Format the lines below as a JSON list of strings, one string per line and no entries for blank lines. Omit the pictures from the list.

=== Data for processing ===

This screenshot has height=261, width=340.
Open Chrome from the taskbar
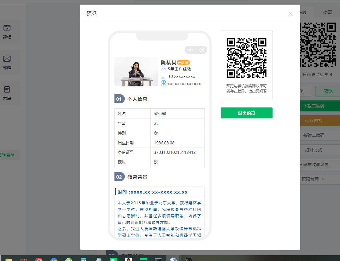coord(39,259)
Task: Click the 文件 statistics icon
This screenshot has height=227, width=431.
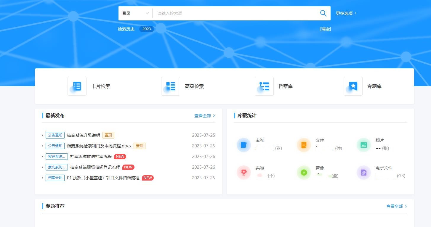Action: point(304,145)
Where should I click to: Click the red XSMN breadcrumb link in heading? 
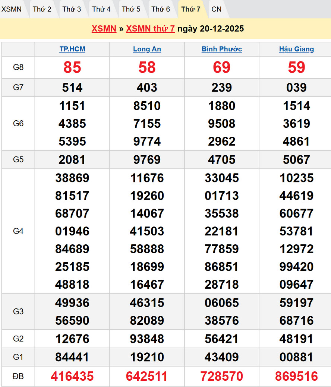coord(104,29)
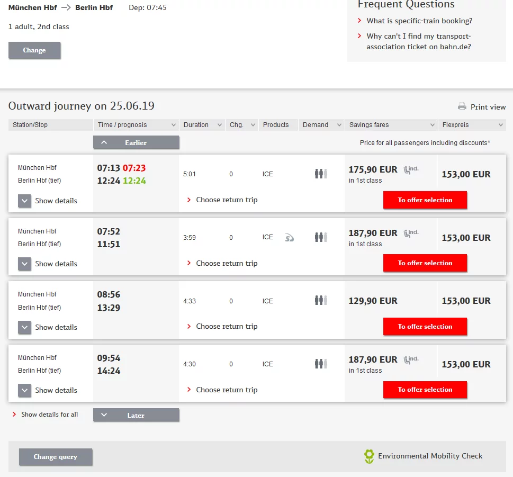This screenshot has height=477, width=513.
Task: Click the green flower Environmental Mobility icon
Action: (x=369, y=456)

===

* _Final answer_:
[
  "This screenshot has height=261, width=340.",
  "Open Chrome from the taskbar",
  "coord(39,259)",
  "Task: Click the 文件 statistics icon",
  "This screenshot has height=227, width=431.",
  "Action: point(304,145)",
  "Where should I click to: Click the red XSMN breadcrumb link in heading? ",
  "coord(104,29)",
  "This screenshot has height=477, width=513.",
  "Task: Click the green flower Environmental Mobility icon",
  "Action: (x=369, y=456)"
]